Which lines in the entries below contain the string "pixels"? Return each of those lines in full, treating uppercase and lowercase as different.

-=-=-

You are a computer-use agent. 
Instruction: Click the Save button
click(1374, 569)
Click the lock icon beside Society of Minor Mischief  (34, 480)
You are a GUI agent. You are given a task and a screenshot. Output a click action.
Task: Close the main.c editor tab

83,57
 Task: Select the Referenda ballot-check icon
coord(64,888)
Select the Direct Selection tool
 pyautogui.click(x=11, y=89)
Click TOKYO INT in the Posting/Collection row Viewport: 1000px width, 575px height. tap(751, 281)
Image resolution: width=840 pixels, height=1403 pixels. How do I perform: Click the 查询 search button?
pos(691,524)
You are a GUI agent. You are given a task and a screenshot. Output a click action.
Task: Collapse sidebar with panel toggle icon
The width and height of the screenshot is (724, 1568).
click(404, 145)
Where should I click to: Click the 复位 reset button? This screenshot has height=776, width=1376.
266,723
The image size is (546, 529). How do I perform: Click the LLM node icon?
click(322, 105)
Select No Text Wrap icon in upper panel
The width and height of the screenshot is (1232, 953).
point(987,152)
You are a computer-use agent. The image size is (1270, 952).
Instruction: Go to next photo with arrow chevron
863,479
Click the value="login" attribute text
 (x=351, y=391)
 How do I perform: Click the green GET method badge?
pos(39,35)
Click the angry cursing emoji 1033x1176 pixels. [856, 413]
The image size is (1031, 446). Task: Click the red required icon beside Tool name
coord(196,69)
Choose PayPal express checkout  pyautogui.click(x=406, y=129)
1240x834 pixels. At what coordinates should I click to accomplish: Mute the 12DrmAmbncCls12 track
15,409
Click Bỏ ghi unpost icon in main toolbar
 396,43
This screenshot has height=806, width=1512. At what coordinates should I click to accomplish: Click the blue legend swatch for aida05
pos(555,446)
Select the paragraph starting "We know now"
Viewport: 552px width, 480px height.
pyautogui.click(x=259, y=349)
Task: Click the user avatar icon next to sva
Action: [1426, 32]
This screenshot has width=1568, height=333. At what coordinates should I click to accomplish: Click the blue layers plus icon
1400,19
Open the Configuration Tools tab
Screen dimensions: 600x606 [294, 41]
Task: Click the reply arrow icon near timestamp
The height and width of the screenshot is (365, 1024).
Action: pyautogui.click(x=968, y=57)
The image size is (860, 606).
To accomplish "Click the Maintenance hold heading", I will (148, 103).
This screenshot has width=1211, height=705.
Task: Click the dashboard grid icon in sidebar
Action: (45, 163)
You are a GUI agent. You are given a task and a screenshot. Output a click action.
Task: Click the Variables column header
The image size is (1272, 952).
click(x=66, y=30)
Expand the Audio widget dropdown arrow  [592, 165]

-=-=-

-- Solution to this task --
Image resolution: width=840 pixels, height=1403 pixels. How do I perform: Click the 查询 search button?
Click the angry cursing emoji 1033x1176 pixels. [856, 413]
1240x834 pixels. At what coordinates should I click to accomplish: Mute the 12DrmAmbncCls12 track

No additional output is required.